Exercise materials:

=== Begin Enclosure ===

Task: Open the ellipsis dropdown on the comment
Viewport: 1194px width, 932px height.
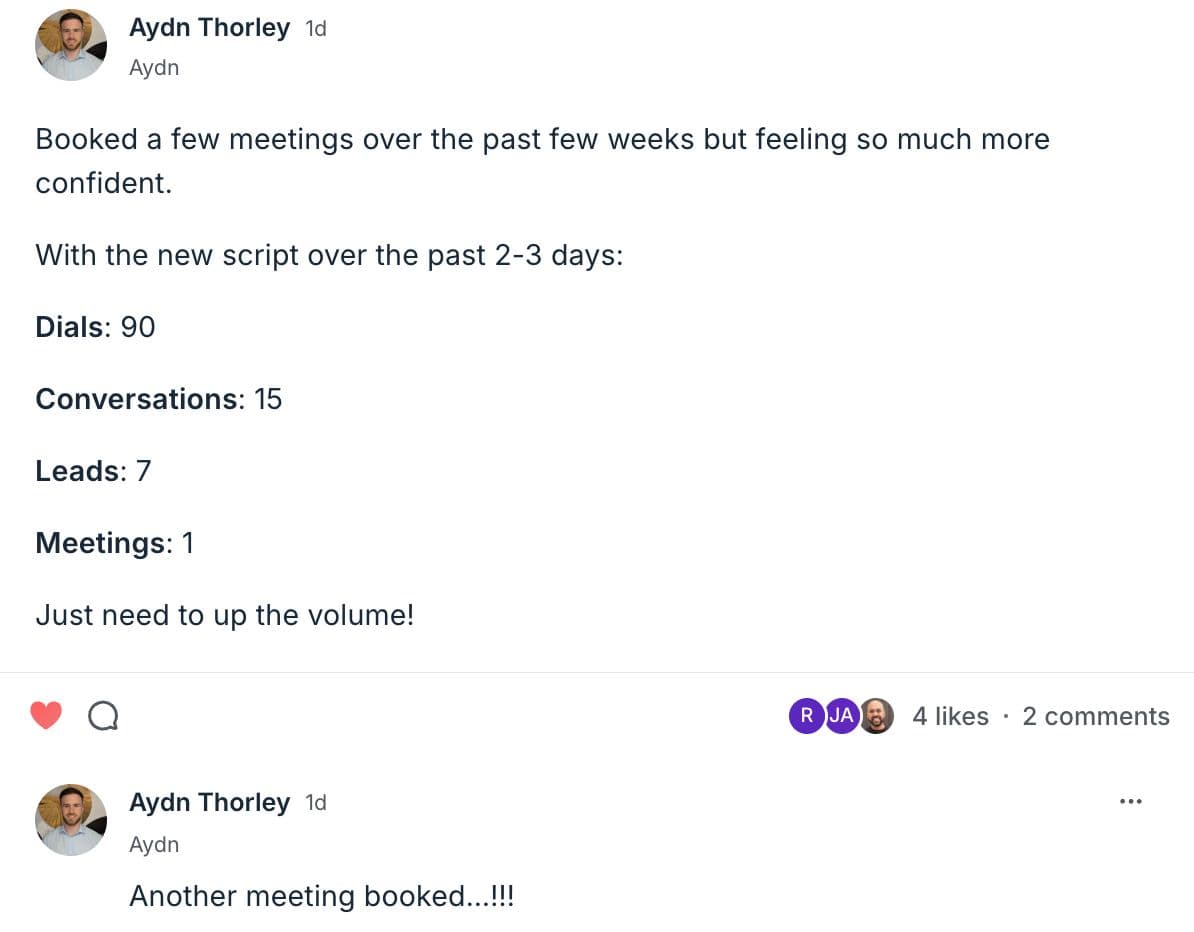Action: click(1130, 801)
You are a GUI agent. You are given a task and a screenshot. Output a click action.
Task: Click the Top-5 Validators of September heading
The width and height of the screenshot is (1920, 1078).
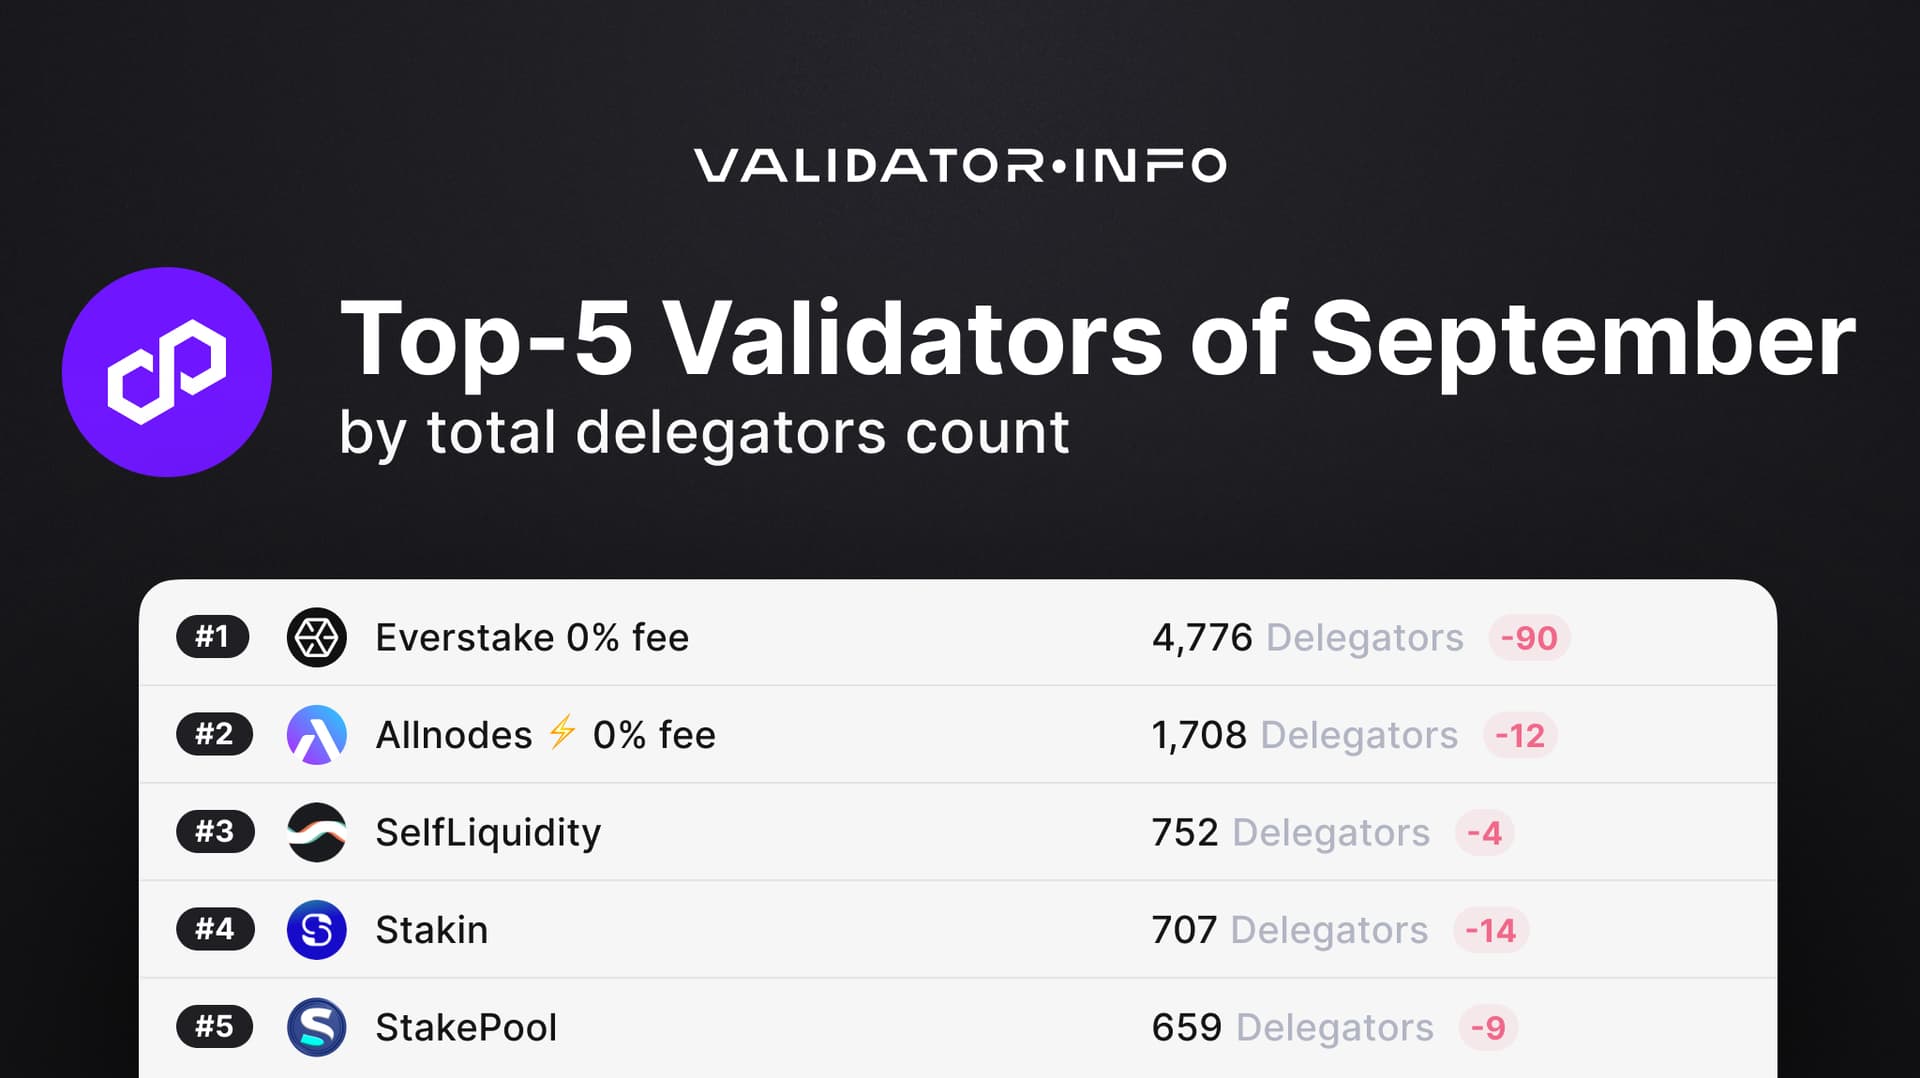(1097, 340)
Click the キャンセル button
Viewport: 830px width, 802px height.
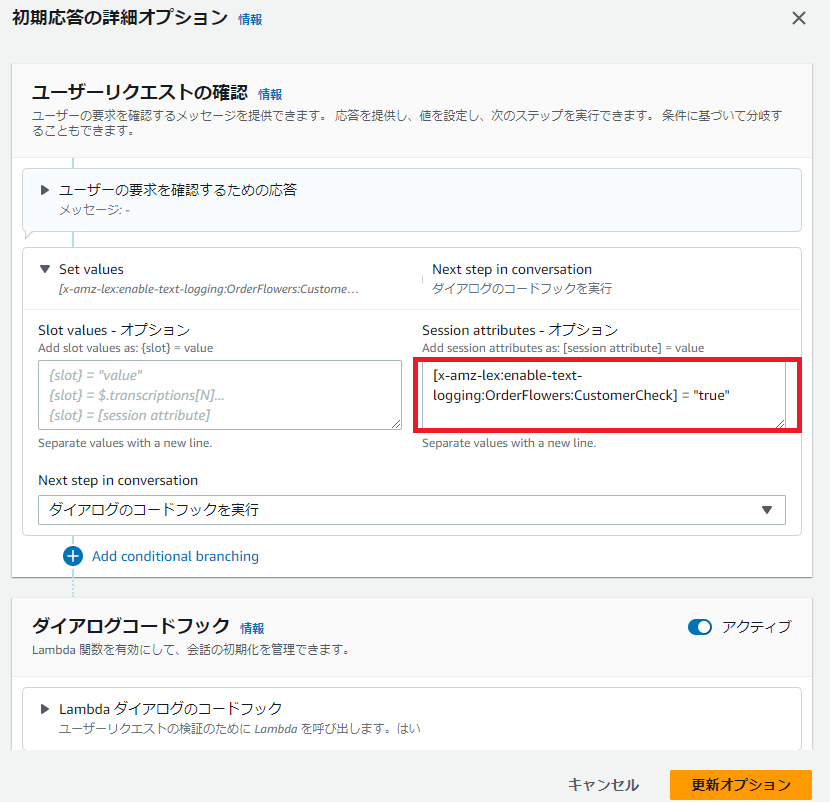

=== End Enclosure ===

Exercise:
Line by line, output the material above exactly, passing over the pictures.

Result below:
Task: Open the ellipsis dropdown on the comment
Viewport: 1194px width, 932px height.
Action: click(1130, 801)
You are a GUI agent. You are given a task and a screenshot. Output a click action.
Task: Click the Top-5 Validators of September heading
The width and height of the screenshot is (1920, 1078).
(1097, 340)
Click the キャンセル button
Viewport: 830px width, 802px height.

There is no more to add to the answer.